Updated diagnostic criteria for Kleine-Levin Syndrome (KLS) has been published in the International Classification of Sleep Disorders Third Edition (ICSD-3), a resource for diagnosing sleep disorders distributed by the American Academy of Sleep Medicine (AASM).
The updated information about KLS in the ICSD-3 is based in large part on medical research funded by the KLS Foundation.
The updated diagnostic criteria will improve clinicians’ ability to recognize and accurately diagnose cases of KLS, according to a release from the KLS Foundation. The revised language will also help shorten the diagnostic journey for patients and caregivers in search of answers. The changes are unlikely to alter existing KLS diagnoses.
The ICSD-3 text is now more inclusive of KLS cases for which symptoms fall outside of the previously understood and narrowly defined parameters while the core defining characteristics of the syndrome remain consistent. The text more clearly specifies the fundamental elements of the KLS definition, which are the core symptoms of KLS observed during episodes including cognitive dysfunction and disinhibited behavior. Updates also reflect that patients experience normal or near normal return to sleep and wakefulness, cognition, behavior, and mood between episodes.

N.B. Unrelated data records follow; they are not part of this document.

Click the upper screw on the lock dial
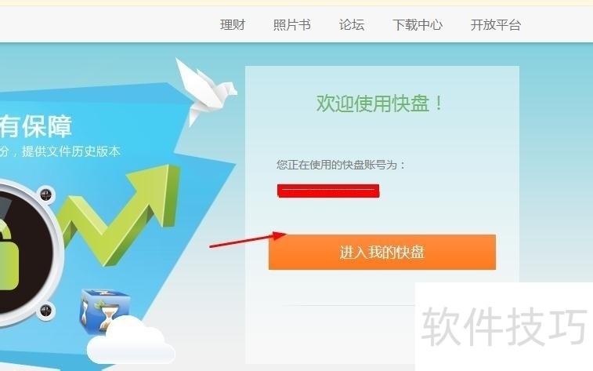593x371 pixels. click(45, 195)
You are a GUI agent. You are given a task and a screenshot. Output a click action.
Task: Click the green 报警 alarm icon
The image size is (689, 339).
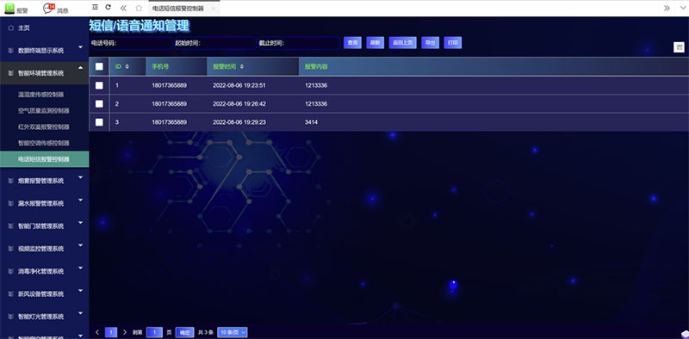pyautogui.click(x=9, y=8)
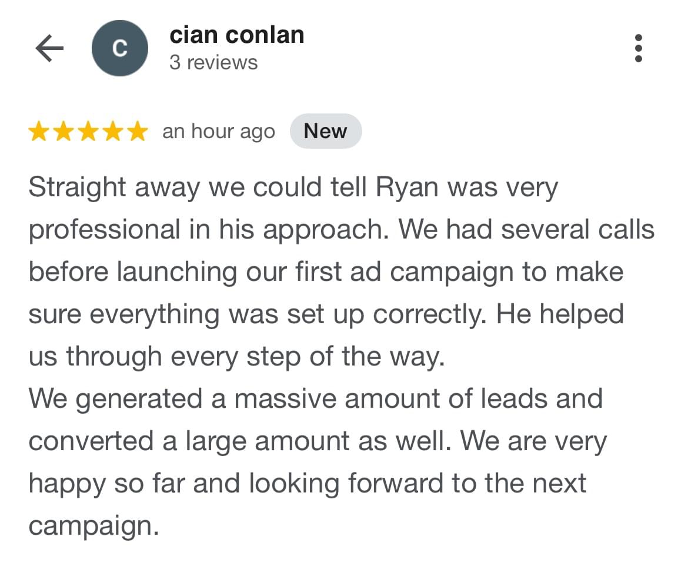Click the line 'converted a large amount as well'

(239, 441)
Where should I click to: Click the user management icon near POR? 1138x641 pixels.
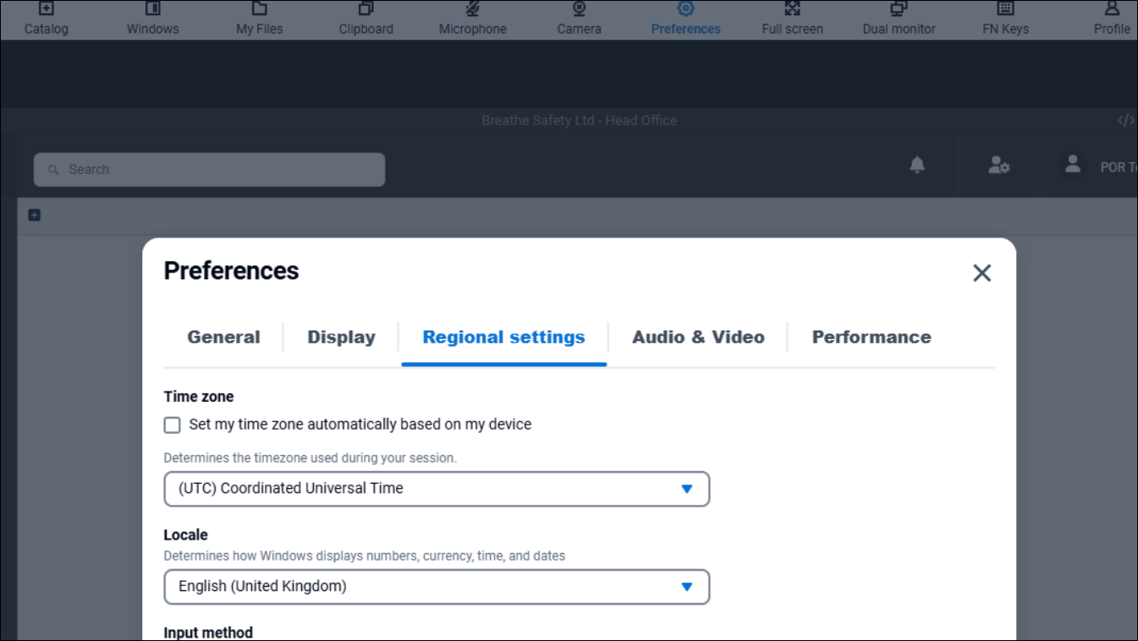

The new KLS diagnostic criteria were informed by medical research published in peer-reviewed journals. The changes were compiled, reviewed, and accepted by a working group of medical doctors and sleep research experts chaired by David T. Plante, MD, PhD, and including, Isabelle Arnulf, MD, PhD; Gert Jan Lammers MD, PhD; and Sona Nevsimalova, MD, DSc.; and the AASM board.
“KLS is a complex and rare neuropsychiatric disorder, the causes of which remain not fully understood. It is my sincere hope that the ICSD-3-TR improves diagnostic precision and accuracy, which will help advance research and clinical care in the disorder,” says Plante, working group chair, in a release.
Characterized by long, recurring episodes that last days, weeks, or months, and occur over a decade or more, patients sleep most of the day and night and may experience significant behavioral changes in addition to derealization—”brain fog” so severe that patients have difficulty distinguishing between reality and dreams.
“Advocating for KLS patients and their families is at the heart of everything we do, and that is why the KLS Foundation funds scientific research that informed this update to the ICSD-3—to help doctors, patients, and caregivers find an accurate diagnosis quickly,” says KLS Foundation president Steve Maier, who experienced 18 KLS episodes from age 13 to 27, in a release.